(What to work on):
Write out the part of the Iowa stream classification passage that begins with the words containing "Iowa lawmakers this" and ends with "cleaning up waterways.", copying it word for word.

Iowa lawmakers this afternoon will review a list of 300 Iowa streams the Department of Natural Resources has ruled do not deserve the highest level of environmental protection. Environmentalists argue against the move, but others say taxpayers will end up saving money that would otherwise be spent cleaning up waterways.

DNR water quality supervisor Lori McDaniel says the little stream that runs through a pasture doesn’t always deserve the same classification as the Mississippi River. "If someone’s going to have full-body contact and be swimming in there that means a little different type of protection than if you’re just going to do a little fishing and it’s not deep enough to immerse your whole body in the water," she says.

McDaniel’s agency is presenting lawmakers will a list of nearly three-hundred streams they say do not deserve the highest classification of "fishable and swimmable." That’s important, because the discharge standards for wastewater treatment facilities upstream are tougher when a stream is classified as "fishable and swimmable." Susan Heathcote of the Iowa Environmental Council says a number of small streams are commonly used by children, and deserve the higher-level of protection.

(Data under study):
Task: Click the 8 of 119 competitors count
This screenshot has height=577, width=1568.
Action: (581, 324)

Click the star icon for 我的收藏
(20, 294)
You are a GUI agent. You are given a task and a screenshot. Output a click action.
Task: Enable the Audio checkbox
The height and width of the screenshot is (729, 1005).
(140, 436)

* * *

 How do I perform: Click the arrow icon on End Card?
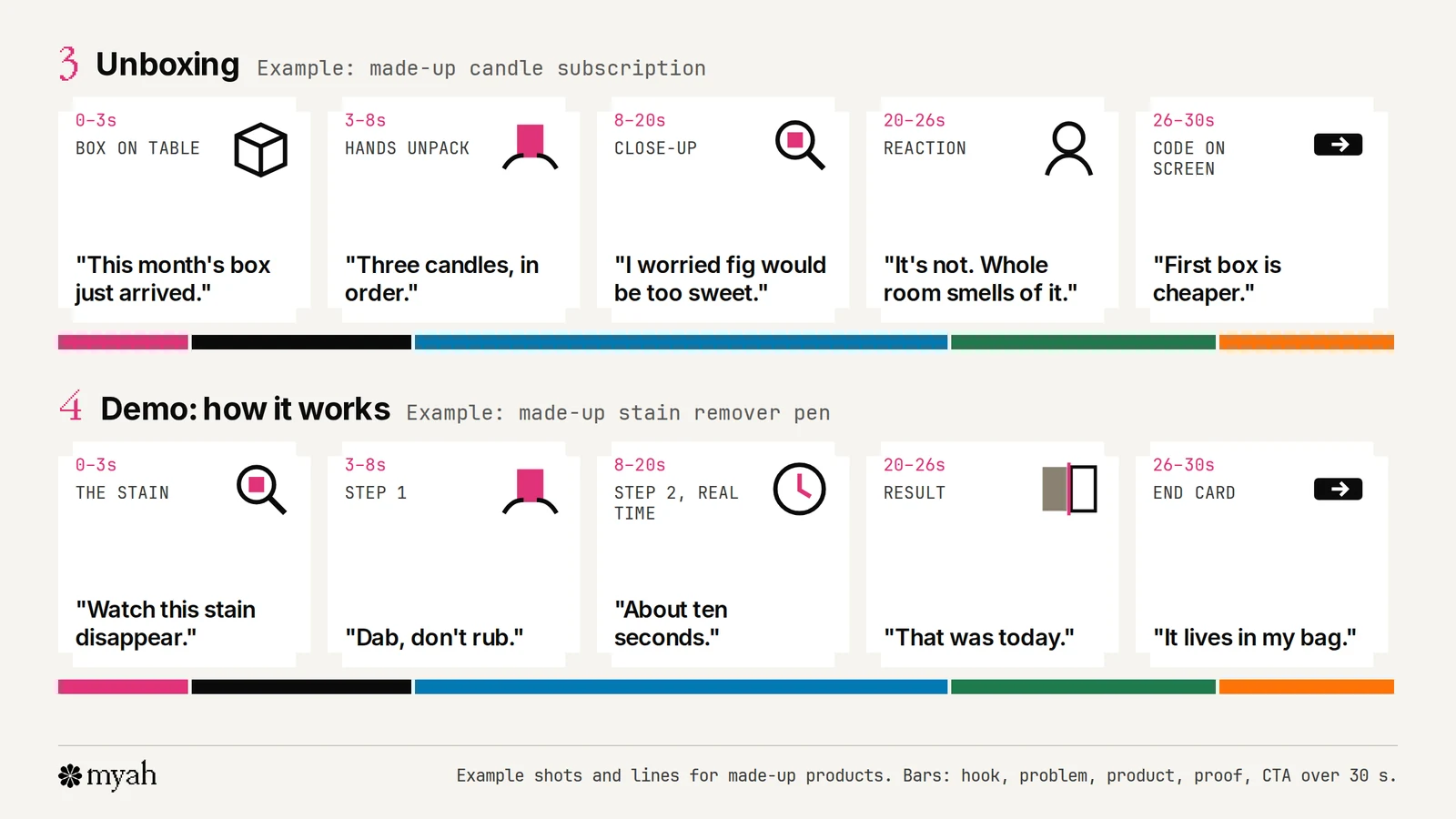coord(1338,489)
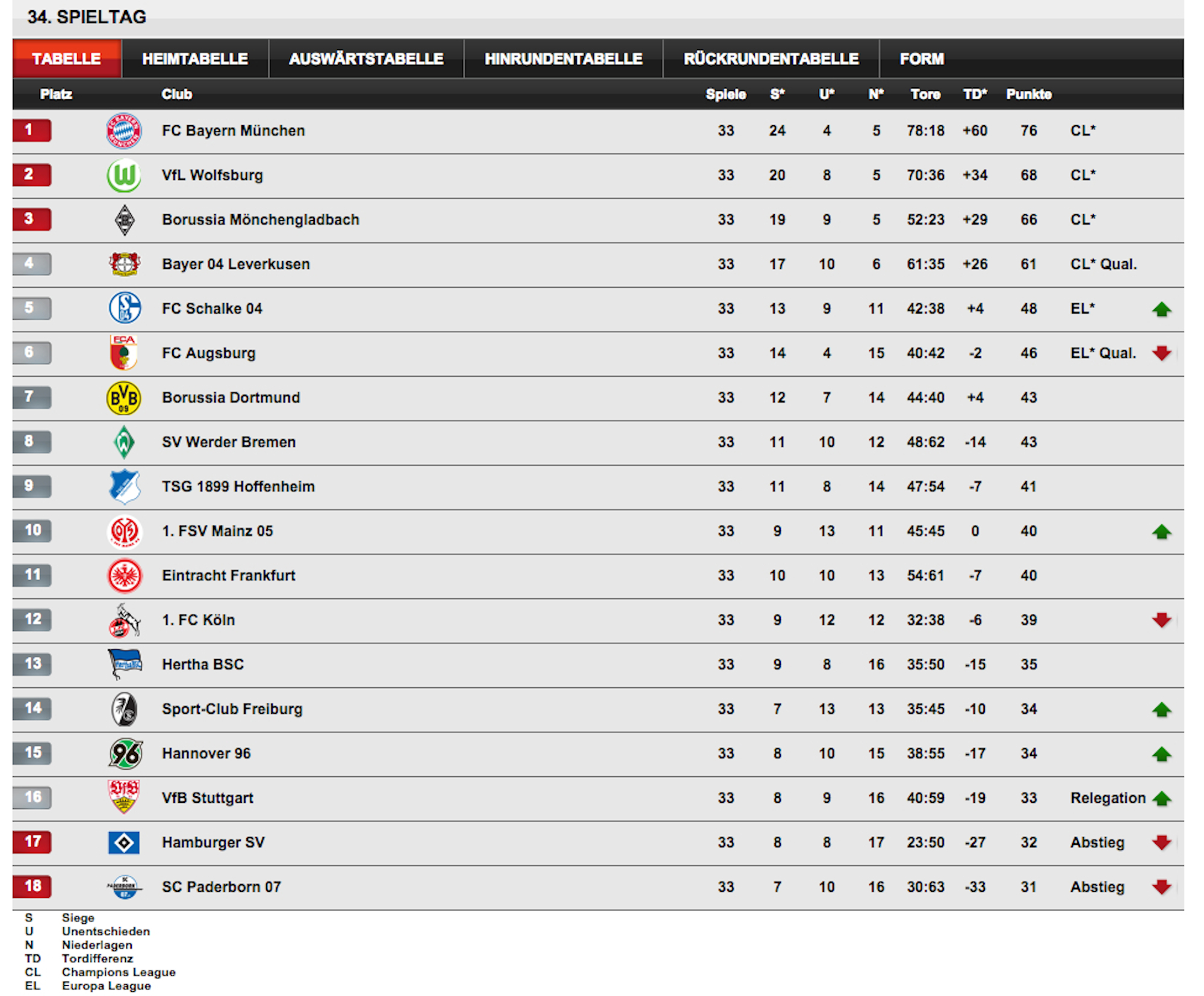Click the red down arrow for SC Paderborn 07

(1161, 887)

(Result):
Iowa lawmakers this afternoon will review a list of 300 Iowa streams the Department of Natural Resources has ruled do not deserve the highest level of environmental protection. Environmentalists argue against the move, but others say taxpayers will end up saving money that would otherwise be spent cleaning up waterways.